UK MPs criticise UK immigration authorities over tier 4 student visa system
04 September 2012
For concise and recent immigration information watch our news.The UK parliament's Commons Public Accounts Committee published a report entitled 'Immigration: Points based System Student Route' today, 4th September 2012. The report is fiercely critical of the UK immigration authorities.
The report finds that UK immigration authorities were wrong to introduce the new Tier 4 student visa, which is part of the UK's points-based visa system, in 2009. Margaret Hodge, the Chair of the Committee, said at a Westminster press conference this morning that management failures by the UK border Agency had resulted in massive abuse of the system.

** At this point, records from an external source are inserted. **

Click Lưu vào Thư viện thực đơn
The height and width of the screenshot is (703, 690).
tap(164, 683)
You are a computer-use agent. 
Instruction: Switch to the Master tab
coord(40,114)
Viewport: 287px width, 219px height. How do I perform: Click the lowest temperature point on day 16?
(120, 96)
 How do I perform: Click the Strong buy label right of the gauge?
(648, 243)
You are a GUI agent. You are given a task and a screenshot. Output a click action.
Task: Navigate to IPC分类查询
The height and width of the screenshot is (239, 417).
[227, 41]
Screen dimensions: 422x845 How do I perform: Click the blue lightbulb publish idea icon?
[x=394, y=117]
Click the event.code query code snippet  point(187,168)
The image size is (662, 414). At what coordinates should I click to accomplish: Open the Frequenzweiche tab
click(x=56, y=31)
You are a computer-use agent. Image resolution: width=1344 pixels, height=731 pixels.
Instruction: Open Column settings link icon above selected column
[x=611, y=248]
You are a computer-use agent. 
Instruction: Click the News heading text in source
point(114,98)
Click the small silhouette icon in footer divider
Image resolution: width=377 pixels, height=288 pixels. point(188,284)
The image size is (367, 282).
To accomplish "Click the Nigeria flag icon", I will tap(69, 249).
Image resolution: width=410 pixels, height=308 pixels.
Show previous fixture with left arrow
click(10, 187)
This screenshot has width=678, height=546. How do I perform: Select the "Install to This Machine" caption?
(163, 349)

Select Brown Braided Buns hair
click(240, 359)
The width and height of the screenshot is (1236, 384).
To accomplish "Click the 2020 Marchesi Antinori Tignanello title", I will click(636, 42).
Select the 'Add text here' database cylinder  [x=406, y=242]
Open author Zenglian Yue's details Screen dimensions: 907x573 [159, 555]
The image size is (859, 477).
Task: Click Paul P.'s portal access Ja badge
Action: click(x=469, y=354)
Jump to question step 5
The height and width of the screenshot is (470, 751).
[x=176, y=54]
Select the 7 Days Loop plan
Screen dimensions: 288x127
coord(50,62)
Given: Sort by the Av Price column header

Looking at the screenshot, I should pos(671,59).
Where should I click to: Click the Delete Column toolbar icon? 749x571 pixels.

'The Agency implemented the new system before proper controls were in place,' she said. 'It removed the controls it relied on under the old system…before it had replaced them with new checks and controls.' 'The result of the Agency's poorly planned and ill-thought out course of action was chaos; an immediate high level of abuse of the new system and a surge in the number of student visas. In 2009, the number of migrants who abused the student route to work rather than study went up by as much as 40,000 to 50,000.'
The old system, used before 2009, she said, relied primarily on 'intentions testing and spot check interviews by entry clearance officers'. This system was scrapped in March 2009 and 'the Agency did not make their secure electronic system, which demonstrated that a student had been sponsored by a licenced sponsor, mandatory until February 2010'.
Mrs Hodge said that since its catastrophic error in 2009, 'the Agency has been playing catch-up, continually adjusting the rules and procedures in order to try to tackle abuse.' She continued 'The result has been to create a huge amount of bureaucracy for universities and an increasingly complex system for students to navigate. A bad situation has been made worse by poor customer support being provided by the Agency.'
Last week, on 29th August 2012, the UKBA removed the Highly Trusted Sponsor status from London Metropolitan University (LMU). The UKBA claimed that LMU had not put systems in place to ensure that its students;
• Had visas,
• Were able to speak English adequately
• Attended lectures.
The UKBA decision means that LMU can no longer teach students from outside the European Economic Area and 2,600 international students currently studying there will have to leave the UK within 60 days of receiving notification to do so, unless they can find other institutions to teach them.
Yesterday, 3rd September 2012, the chairman of LMU's board of governors, Clive Jones CBE, announced that it intends to take legal action against the UKBA to make it reverse its decision. Mr Jones released a statement on the university's website blaming the UKBA for LMU's difficulties. He said 'the university has been conducting checks on its international students…specifically in relation to English language and educational ability, that not only meet UKBA's published requirements but exceed those requirements in a number of key areas'. He said that the UKBA had failed to respond to LMU's questions about correct procedures despite repeated requests and said that 'UKBA's requirements have changed substantially at least 14 times in the last three years'.
Yesterday, 3rd September, the Westminster Parliament held a debate on the subject of London Metropolitan University. The debate was initiated by Labour MP Jeremy Corbyn, whose Islington North constituency is home to the main LMU site.
During the debate, Mr Corbyn asked Damian Green, the UK immigration minister, to allow international students already studying at LMU to finish their courses in the UK. He also asked to be told the number of students found to be in contravention of the rules.
Mr Green said he would not allow affected students to continue with their studies but said that the government was establishing a taskforce to help them find courses elsewhere. He said that a UKBA audit in August had found that the university's poor systems did not allow him to say exactly how many students were genuine but he said that, of a sample of 600 students checked in August 2012, there were found to be problems with 60%.
Keith Vaz, Labour MP for Leicester East and the chairman of the Westminster parliament's Home Affairs Select Committee, said that even if students can find another course, they would have to repeat a year of study, pay another set of fees and pay for another visa from UKBA. He said that, although the government had promised help for those affected, none had yet been given and the taskforce had not yet arrived.
Speaking this morning at Westminster, Mrs Hodge said that the Commons Public Accounts Committee had found that the UKBA had failed to take 'sufficient action to deal with migrants abusing the student route'. She said the UKBA 'should not be ignoring such large numbers of people living and working in the UK illegally.' However, she also said that students usually left within 5 years and it would be more informative to report net migration figures excluding students as well as including them in future.